- [RECORDS TO USE]:
┄┄┄┄┄┄

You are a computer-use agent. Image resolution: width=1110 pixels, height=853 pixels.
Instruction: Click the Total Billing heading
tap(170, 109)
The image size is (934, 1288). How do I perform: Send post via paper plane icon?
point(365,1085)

┄┄┄┄┄┄

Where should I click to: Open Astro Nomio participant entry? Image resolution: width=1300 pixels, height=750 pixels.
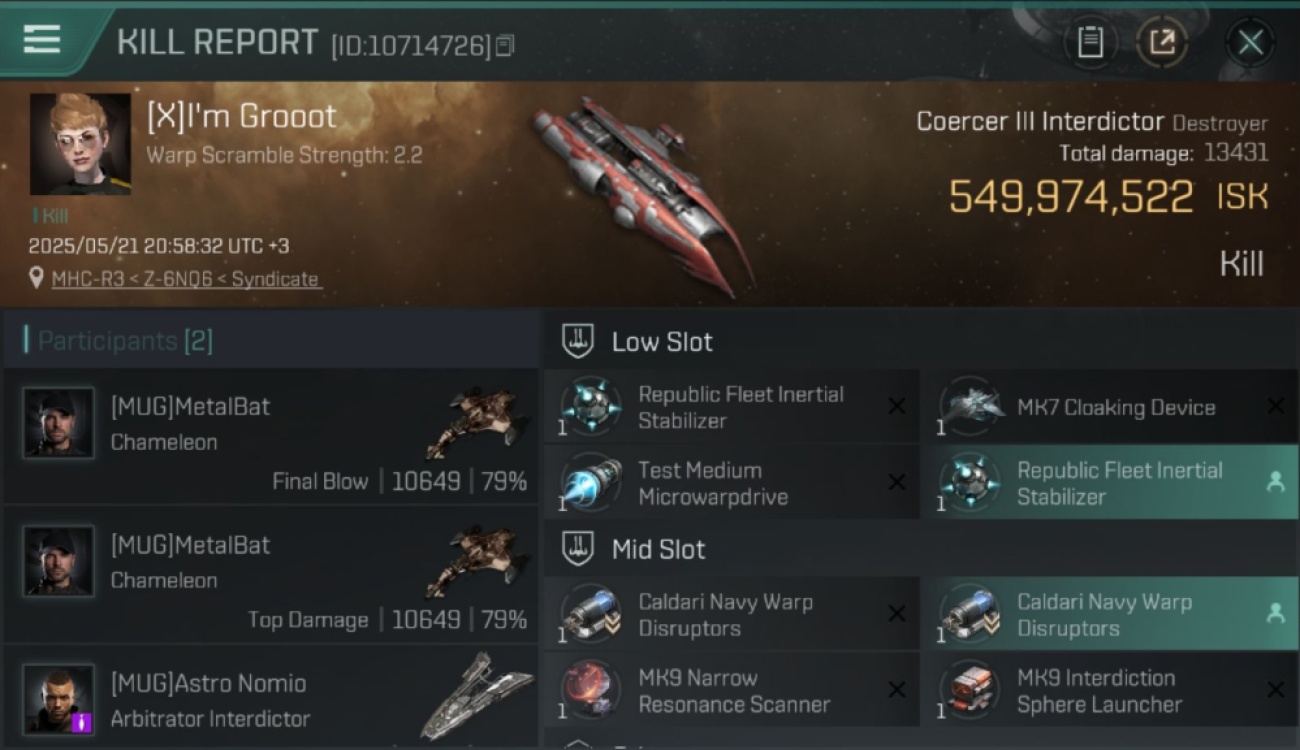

┄┄┄┄┄┄

For every line of the material that holds the word "pixels", make a copy.

- [EXERCISE RESPONSE]:
You are a computer-use agent. Image resolution: width=1110 pixels, height=853 pixels.
Where should I click to: Open Astro Nomio participant entry? Image resolution: width=1300 pixels, height=750 pixels.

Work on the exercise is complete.